Embraces Chalcedon; aligns with Byzantine theological position as Byzantine political power in the Caucasus grows.
Vicar Vrtanes convenes. Seven canons adopted. Abraham Aghbatanetsi elected Catholicos. Kyrion condemned. Armenian-Georgian schism formalized.
Heraclius begins his successful counter-offensive against Persia; visits Caucasus promoting Chalcedonian Christianity. Georgian church formally embraces Chalcedon under his influence.
Abraham’s short but consequential pontificate ends. The canons and condemnations of Dvin III remain in force.
Both Armenia and Georgia fall under Arab rule. The ecclesiastical boundary drawn at Dvin III proves more durable than the empires that framed it.
Legacy: What the Third Council of Dvin Actually Accomplished
The Third Council of Dvin accomplished three things that proved permanent.

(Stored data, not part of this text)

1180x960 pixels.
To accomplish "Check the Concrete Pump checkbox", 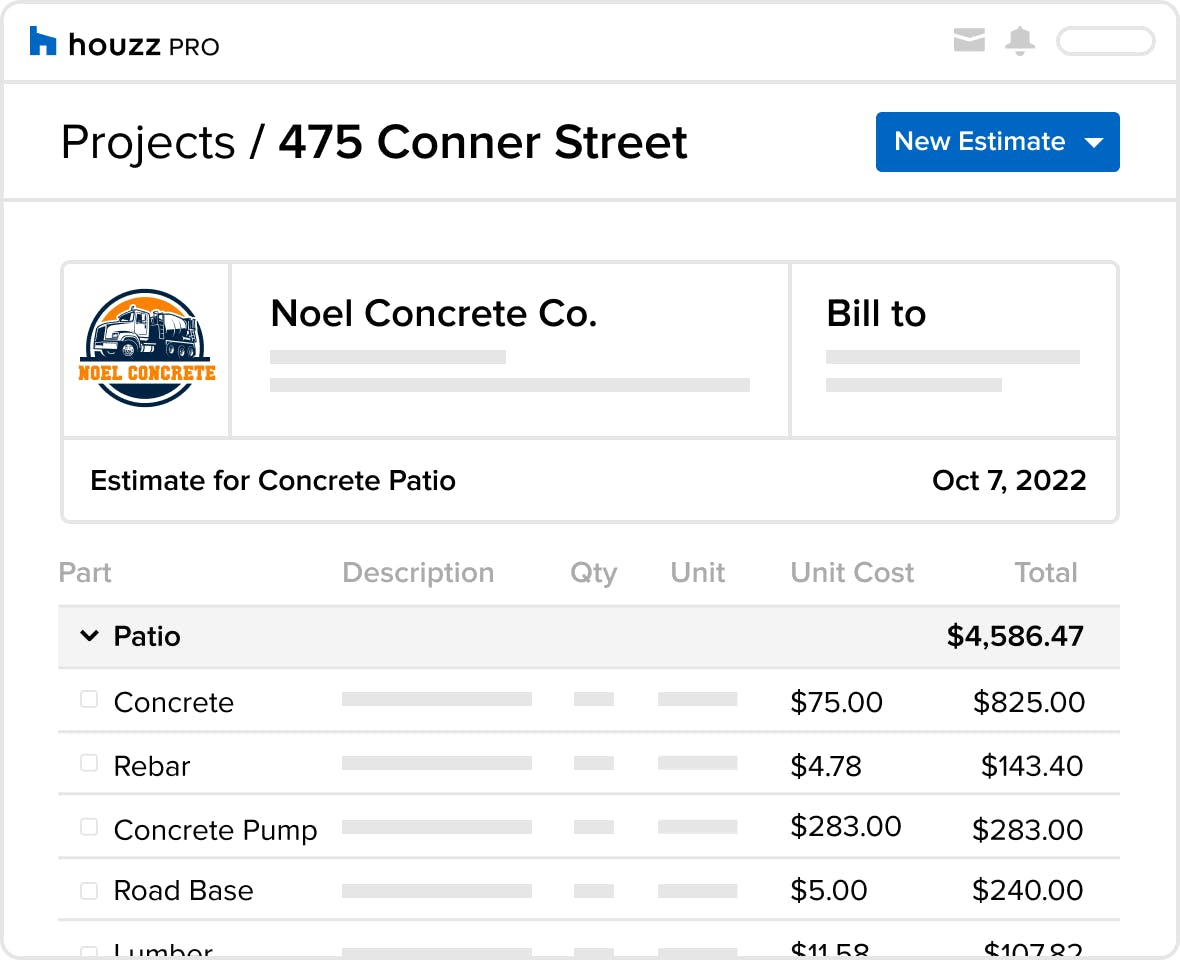I will 89,828.
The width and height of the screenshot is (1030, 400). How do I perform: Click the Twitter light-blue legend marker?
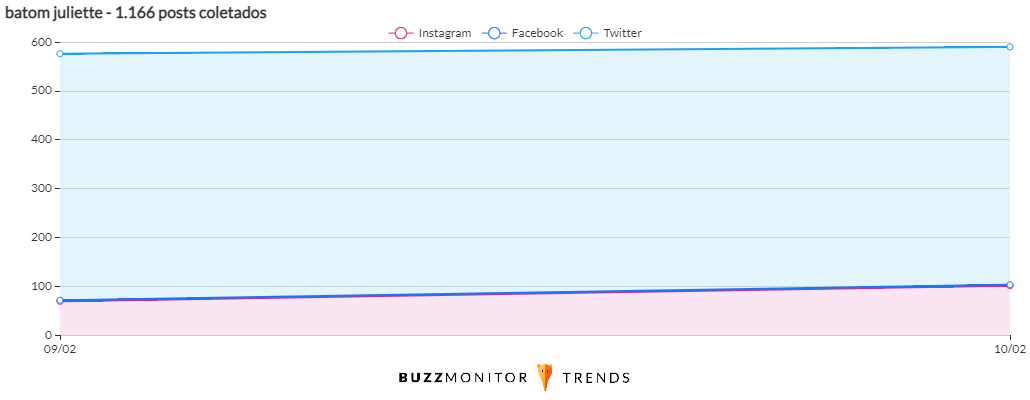coord(585,33)
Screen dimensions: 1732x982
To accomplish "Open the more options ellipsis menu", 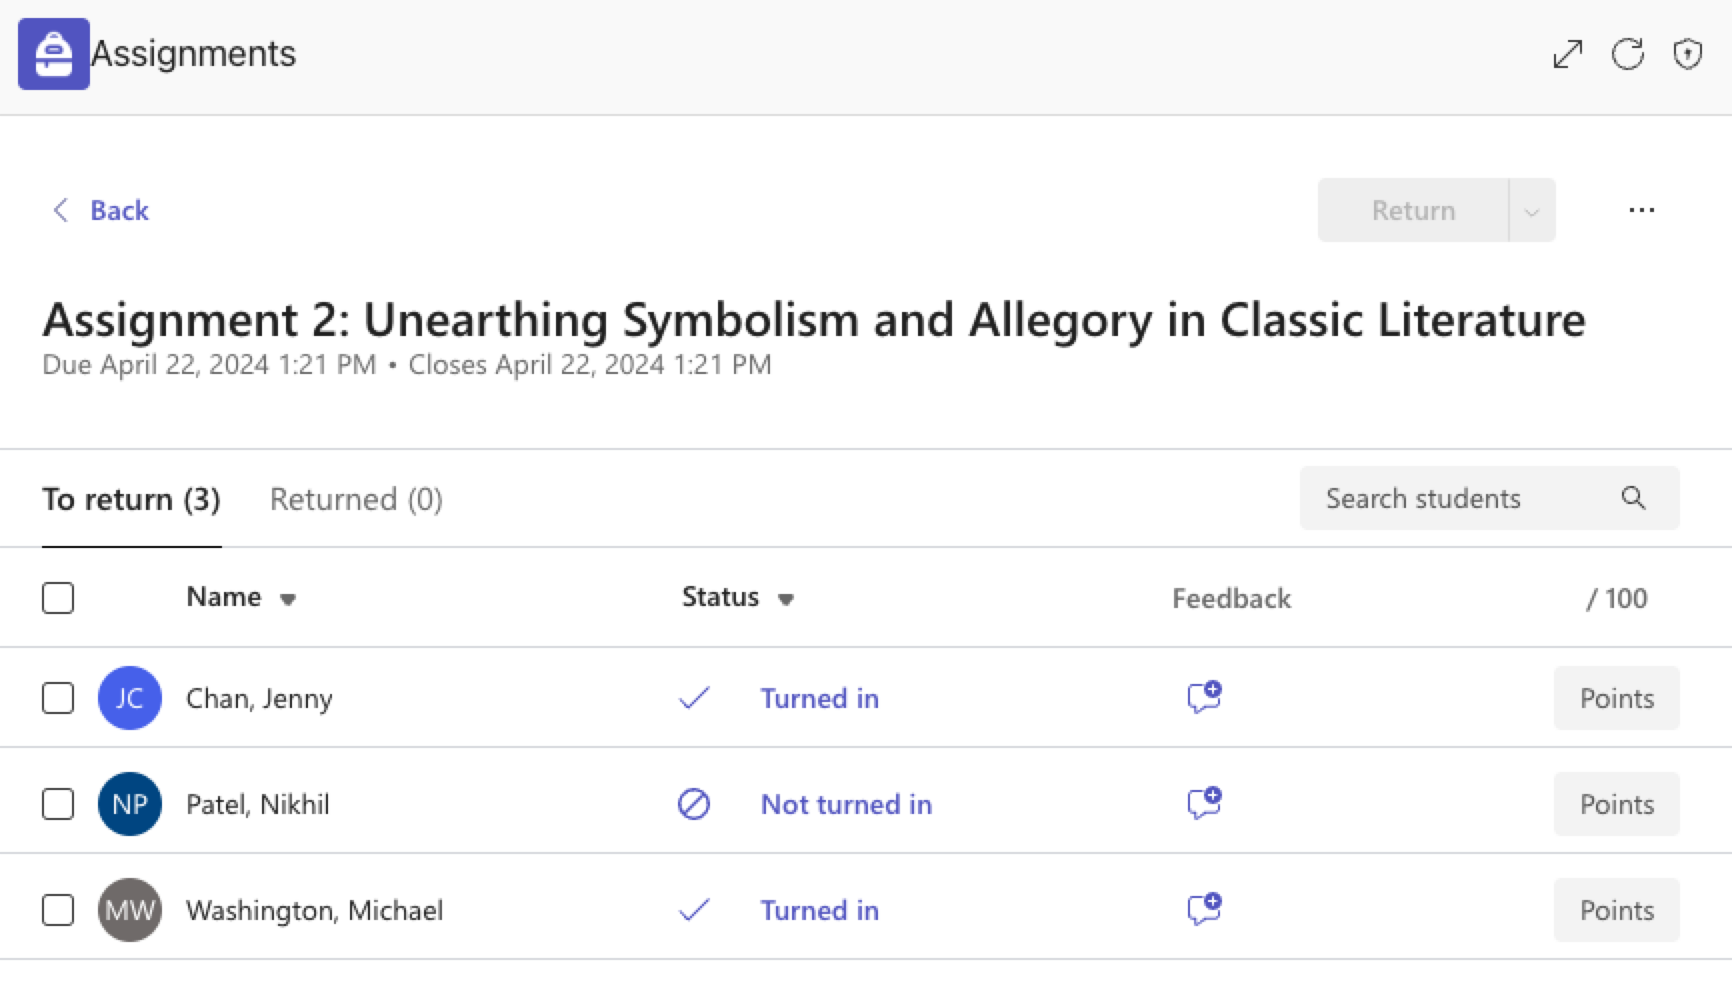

The first was institutional: it restored the full patriarchal structure of the Armenian church after sixteen years of interregnum by electing Abraham Aghbatanetsi as Catholicos. This was not a minor administrative act. The Catholicos was the anchor of Armenian Christian identity, the living embodiment of the continuity from Gregory the Illuminator, the person whose authority gave every subsequent decision its canonical weight. Restoring that office was the prerequisite for everything else the council did.
The second was canonical: the seven canons provided the Armenian church with a framework for handling the specific pastoral and disciplinary challenge the Georgian defection had created — clergy who had been drawn toward Chalcedonian theology, either by conviction or by political pressure. The canons were neither punitive in their fundamental orientation nor naively lenient; they were precise, graduated, and restorative where possible, exclusionary where necessary. They set the standard for how the Armenian church would handle similar situations in the future.
The third was schismatic, in the technical sense: it formalized the separation between the Armenian and Georgian churches. The condemnation of Kyrion was the institutional act that made the schism legally and canonically real rather than merely practical. After it, the two churches were not simply estranged; they were formally in separate communions, with a canonical document — the council’s condemnation — defining the boundary between them.
That boundary has held for fourteen centuries. It survived the Arab conquests, the Abbasid caliphate, the Seljuk invasions, the Mongol devastations, the Ottoman and Persian empires, the Russian Empire, the Soviet Union, and the independence of both Armenia and Georgia as modern states. Modern ecumenical dialogue has clarified that the theological substance of the dispute was less irreconcilable than the 7th-century councils believed. But the institutional separation formalized at Dvin III remains in force, and the Armenian and Georgian churches remain, as they have been since 607 AD, in separate communions.
Frequently Asked Questions About the Third Council of Dvin
The Council That Sealed a Thousand-Year Separation
The Third Council of Dvin was not the most theologically ambitious of the three councils at that city. It issued seven canons rather than eighty-seven. It did not adopt a calendar or produce a sweeping new doctrinal statement. What it did was something in some ways more consequential: it made the theology permanent by making the separation institutional. When the bishops of Dvin condemned Kyrion in 607, they drew a boundary that has held for fourteen centuries, through the collapse of empires, the spread of Islam, the devastations of conquest, and the modern world’s ecumenical dialogue. The Armenian church stood on one side of that boundary. The Georgian church stood on the other. Both still do.